THE REQUEST:
Copy every line of the records below word for word, leaving out the pictures.
═════ MATERIAL PROVIDED
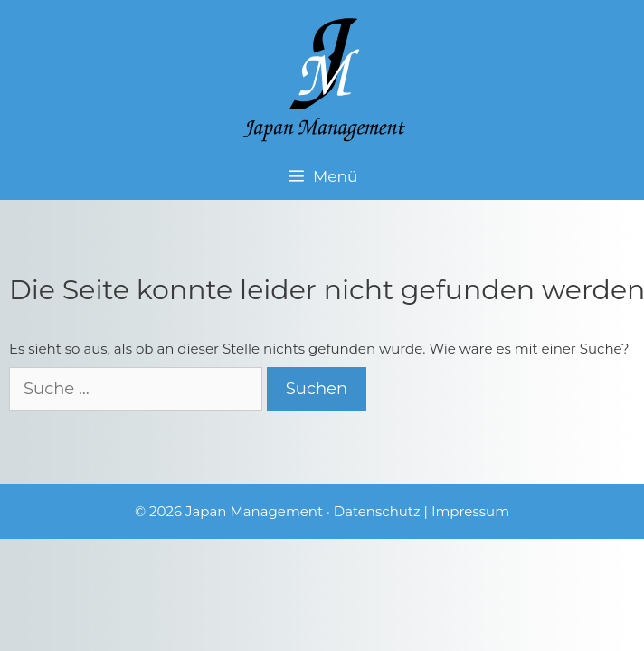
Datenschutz (377, 511)
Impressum (470, 511)
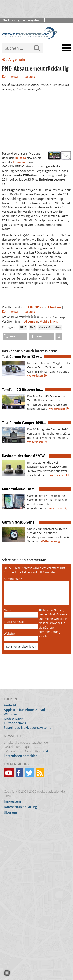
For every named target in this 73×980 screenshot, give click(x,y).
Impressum (12, 801)
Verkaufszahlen (50, 327)
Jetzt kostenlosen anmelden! (26, 753)
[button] (15, 336)
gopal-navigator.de (31, 20)
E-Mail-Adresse (14, 626)
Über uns (11, 812)
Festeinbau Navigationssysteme (27, 727)
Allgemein (17, 59)
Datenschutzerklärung (20, 807)
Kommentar (13, 579)
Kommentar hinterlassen (19, 76)
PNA (23, 327)
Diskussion (21, 162)
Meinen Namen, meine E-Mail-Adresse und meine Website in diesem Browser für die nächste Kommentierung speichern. (53, 628)
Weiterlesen (37, 375)
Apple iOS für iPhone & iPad (24, 710)
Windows (11, 714)
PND (32, 327)
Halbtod (21, 158)
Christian (54, 307)
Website (9, 638)
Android (10, 705)
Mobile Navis (49, 321)
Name (8, 615)
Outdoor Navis (15, 723)
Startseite (9, 20)
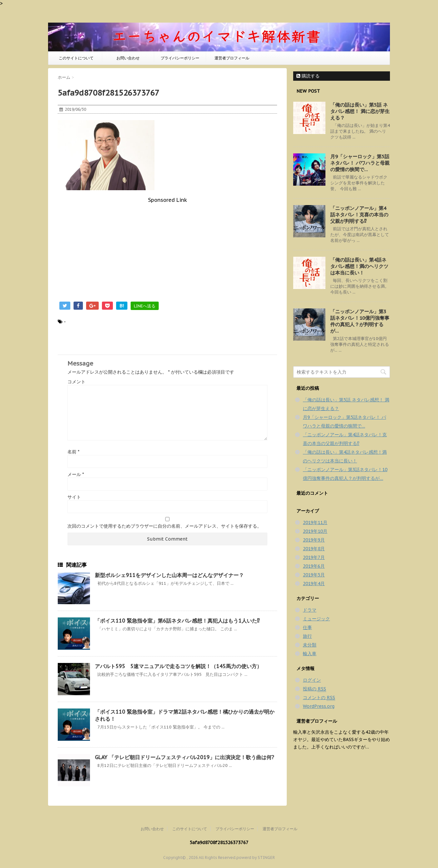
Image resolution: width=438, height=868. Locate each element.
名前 (73, 452)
══════════
WRITTEN REPLY:
Datenschutz (377, 511)
Impressum (470, 511)
For every named target in this 73×980 screenshot, give click(x,y).
Impressum (12, 801)
Verkaufszahlen (50, 327)
Jetzt kostenlosen anmelden! (26, 753)
[button] (15, 336)
gopal-navigator.de (31, 20)
E-Mail-Adresse (14, 626)
Über uns (11, 812)
Festeinbau Navigationssysteme (27, 727)
Allgemein (17, 59)
Datenschutzerklärung (20, 807)
Kommentar (13, 579)
Kommentar hinterlassen (19, 76)
PNA (23, 327)
Diskussion (21, 162)
Meinen Namen, meine E-Mail-Adresse und meine Website in diesem Browser für die nächste Kommentierung speichern. (53, 628)
Weiterlesen (37, 375)
Apple iOS für iPhone & iPad (24, 710)
Windows (11, 714)
PND (32, 327)
Halbtod (21, 158)
Christian (54, 307)
Website (9, 638)
Android (10, 705)
Mobile Navis (49, 321)
Name (8, 615)
Outdoor Navis (15, 723)
Startseite (9, 20)
Image resolution: width=438, height=868. Locate each element.
名前 (73, 452)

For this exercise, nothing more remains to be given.